Born in December 1916 and ascended to Heaven in October 2001, Howard Finster was one of the most unique American artists of the 20th century. A central figure in the movement called “outsider art”, representing self-taught artists with few or no connections to the bigger artistic world. A fiery backwoods Baptist preacher and visionary, deeply spiritual in his life and his artistic conception, Finster first burst into the national public eye through his unlikely connections to the world of college rock.
He was born in Valley Head, Alabama, one of fourteen kids, and claimed to have had his first vision at age three, when he saw his late sister emerge from the sky in a white gown and tell him he would be a visionary. His education ended in the sixth grade, when he went to work to help support the family. In 1930 Finster received the Holy Spirit at a Baptist revival, and three years later he became a passionate preacher of the Gospel. He pastured at churches in Rock Bridge and Fort Payne, Alabama, and took up art in the 1940s as an avocation. When he wasn’t pastoring, he worked as a bicycle repairman.
In 1961 Finster moved to Pennville and the Howard Finster Vision House Museum.

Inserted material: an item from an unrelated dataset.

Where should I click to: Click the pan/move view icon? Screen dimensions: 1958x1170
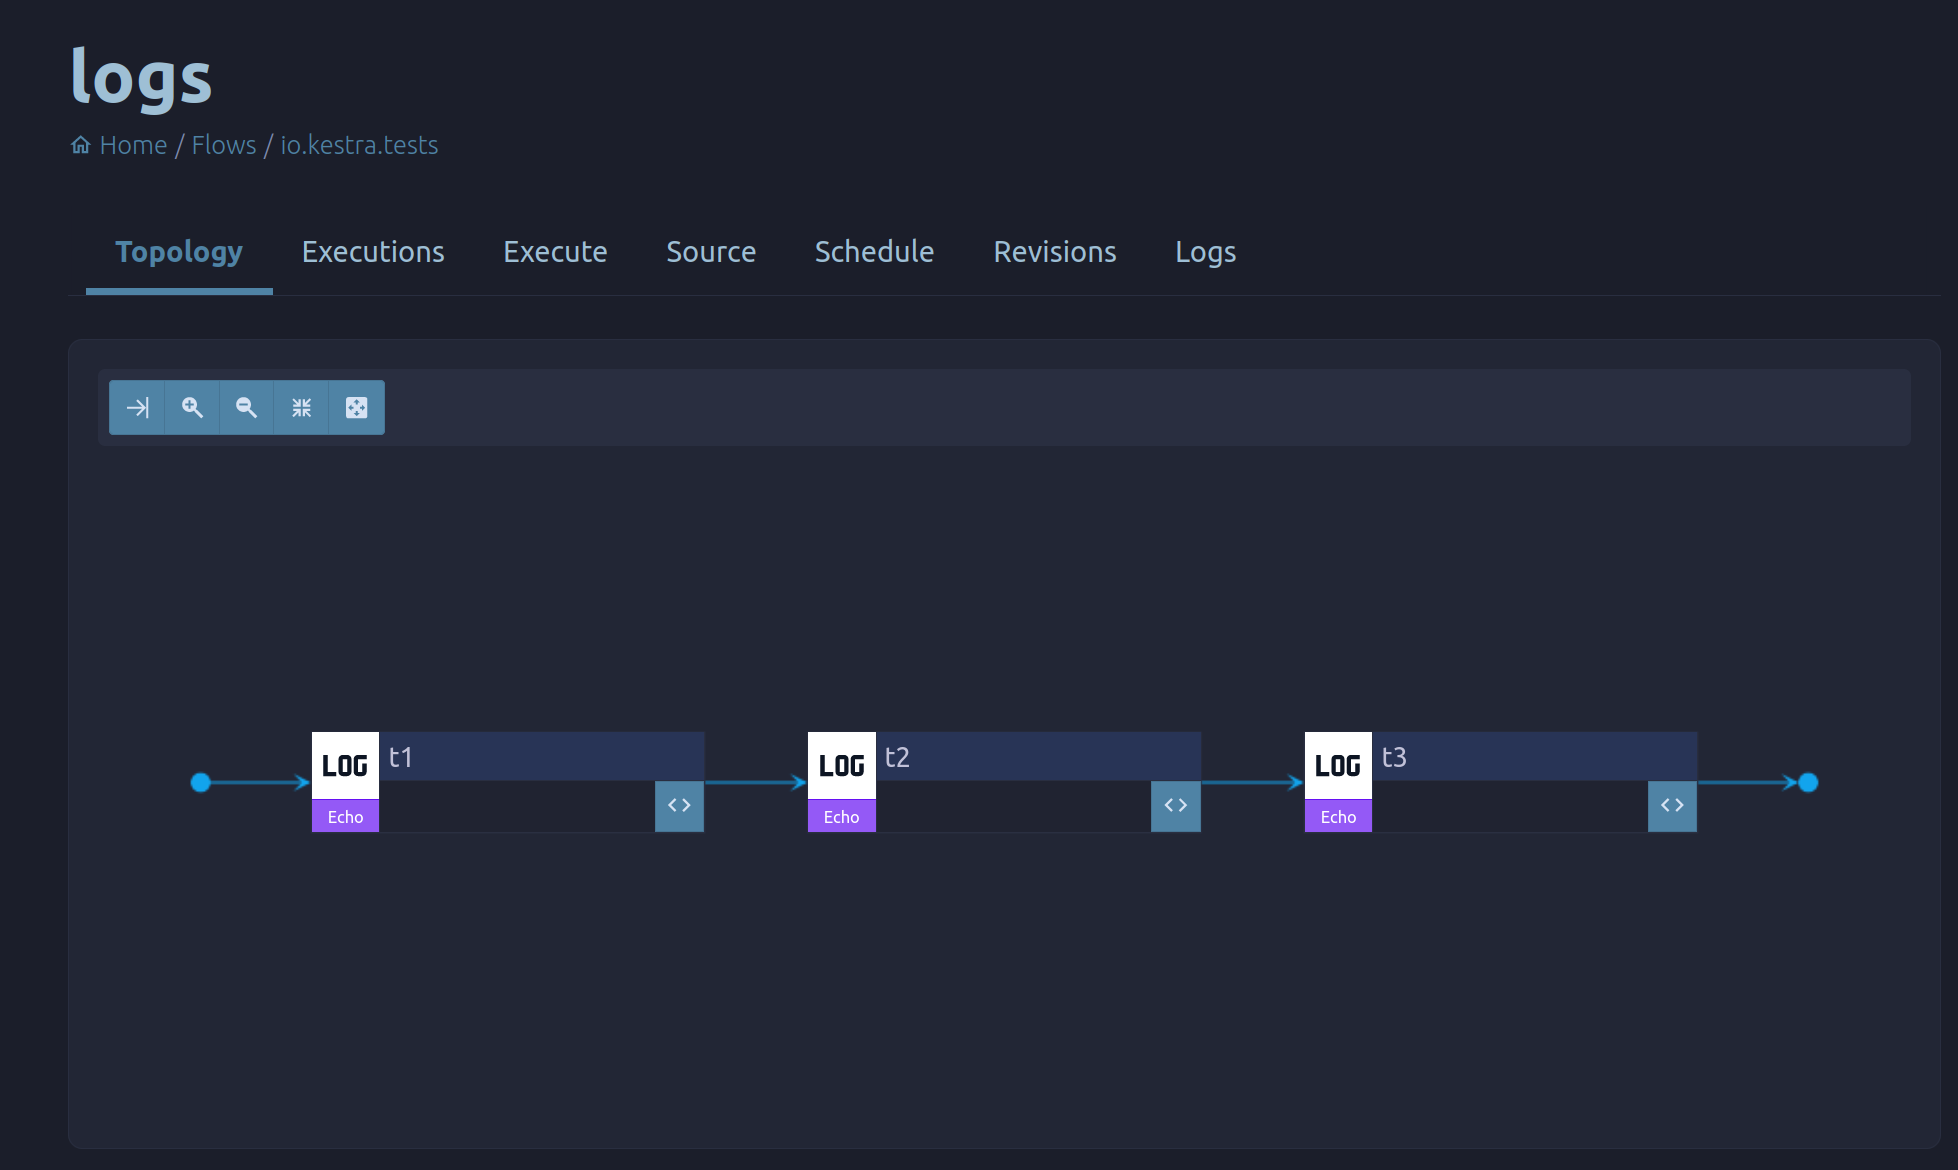[x=357, y=407]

While his Christian faith was always evident in much of Finster’s art, it was not until 1976 that his art evolved into a deeper method of ministry. Guided by a vision of a face on his fingertip, he began creating his unique form of sacred art almost exclusively. Finster painted primitive images of angels, people and buildings, captioning them with Biblical quotes or sermon snippets. Besides flat, rectangular works, he would often paint three-dimensional sculptures assembled from cut wood. As before, he completely covered the surface of his pieces with paint and text.